9 января 1943 г. Курчатов вернулся в Москву. Вместе с Алихановым и Кикоиным он впервые встретился с Первухиным. Жизненный опыт Первухина сильно отличался от Курчатовского. Он вступил в партию большевиков в 1919 г. в возрасте 15 лет. Получил образование инженера-электрика и во время чисток быстро поднимался по служебной лестнице в руководстве промышленности. По всем отзывам, он был умным и компетентным человеком. Курчатов рассказал Первухину, что ядерная физика указывает на «возможность осуществления мгновенной цепной реакции в уране-235 с выделением громадной энергии». Вероятно, продолжал он, что немецкие ученые пытаются создать атомную бомбу и что нацисты, таким образом, могут получить в свои руки оружие огромной разрушительной силы. Ученые Физико-технического института неоднократно обсуждали эту возможность между собой и были обеспокоены секретностью ядерных исследований в Германии. Сам Курчатов поддержал предложение Флерова возобновить работу по урановой проблеме, но не мог судить, возможно ли ее проведение в трудных условиях военного времени{409}.

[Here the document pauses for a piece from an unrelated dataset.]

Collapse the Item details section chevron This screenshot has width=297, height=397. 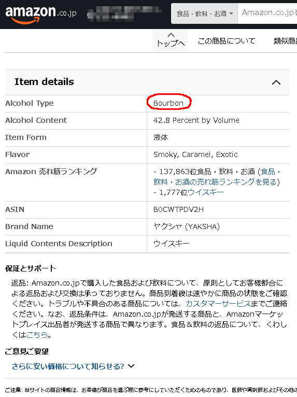click(x=276, y=82)
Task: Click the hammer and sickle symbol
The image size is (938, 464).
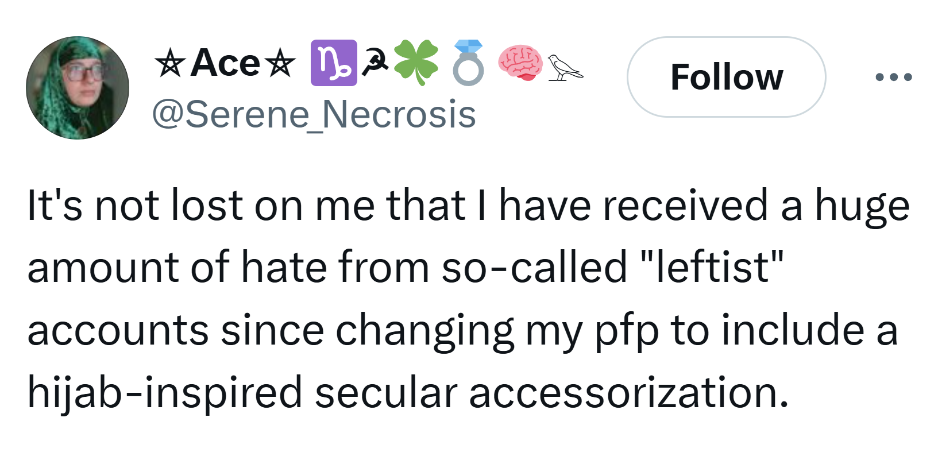Action: coord(375,63)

Первухин попросил Курчатова, Алиханова и Кикоина представить ему памятную записку об организации исследований по ядерной физике, разделению изотопов и ядерным реакторам. Трое ученых быстро составили эту записку, и Первухин передал ее Молотову, указав, что предложения физиков заслуживают серьезного отношения. Несколькими днями позже Первухину и Курчатову было поручено разработать меры по возобновлению ядерных исследований, а кроме того, Курчатова попросили представить информацию о возможности создания атомной бомбы и времени, необходимом для ее производства{410}.

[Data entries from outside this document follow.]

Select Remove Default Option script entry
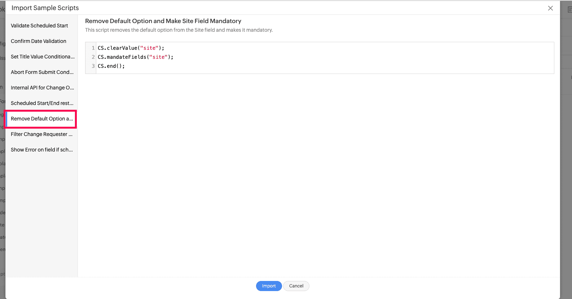 pyautogui.click(x=42, y=119)
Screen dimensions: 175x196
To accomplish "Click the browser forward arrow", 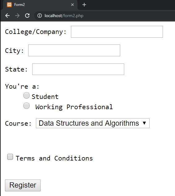I will pyautogui.click(x=17, y=16).
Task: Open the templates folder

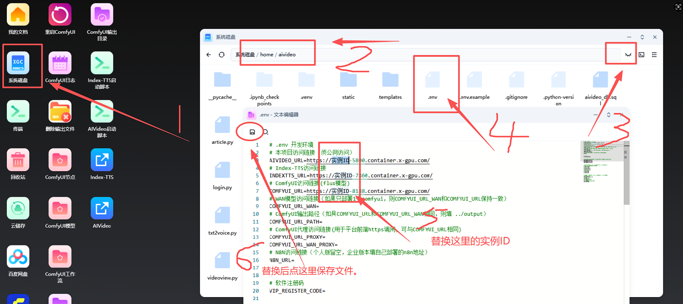Action: [390, 80]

Примерно в это же время Курчатов впервые встретился с Молотовым, который теперь принял окончательное решение о его назначении в качестве научного руководителя ядерного проекта. «…Мне было поручено за них отвечать, — вспоминал позднее Молотов, — найти такого человека, который бы мог осуществить создание атомной бомбы. Чекисты дали мне список надежных физиков, на которых можно было положиться, и я выбирал. Вызвал к себе Капицу, академика. Он сказал, что мы к этому не готовы, и атомная бомба — оружие не этой войны, дело будущего. Спрашивали Иоффе — он тоже как-то неясно к этому отнесся. Короче, был у меня самый молодой и никому еще не известный Курчатов, ему не давали ходу. Я его вызвал, поговорили, он произвел на меня хорошее впечатление»{411}.
По предложению Первухина и Курчатова Государственный комитет обороны принял в феврале 1943 г. специальную резолюцию об организации исследований по использованию атомной энергии. Первухину и Кафтанову были поручены контроль за проектом и обеспечение его поддержки. Было решено основать новую лабораторию, чтобы в ней были сконцентрированы все ядерные исследования; параллельных учреждений не должно было быть. 10 марта Курчатов был утвержден научным руководителем проекта [115] .
115
Февральское решение не было опубликовано. Предположительное
Решение урановой проблемы теперь находилось в руках ленинградских физиков. С Хлопиным консультировались в 1942 г., но было ясно, что он и Вернадский не были удовлетворены развитием событий. «Как обстоит дело с ураном? Пожалуйста, напишите мне возможно точно. В каком положении урановая комиссия? Мне кажется, сейчас она должна действовать. — писал Вернадский Ферсману в ноябре 1942 г. — Мне писал Хлопин, что Иоффе вошел в правительство с какой-то запиской по этому поводу, замалчивая совершенно попытку Академии» {412} . [116]
116
Представляется вероятным, что как раз это письмо, которое Иоффе и Кафтанов направили в ГКО, имел в виду Вернадский. Это подтверждает рассказ Кафтанова о его и Иоффе обращении к Сталину. Несколько раньше в том же месяце Вернадский составил памятную записку об организации научных работ, в которой он настаивал на оживлении работы Урановой комиссии и превращении ее в более гибкую организацию. Он направил эту записку В.И. Комарову, президенту Академии наук СССР. См.: Вернадский В.И. Об организации научной работы// Природа. 1975. М» 4. С. 37.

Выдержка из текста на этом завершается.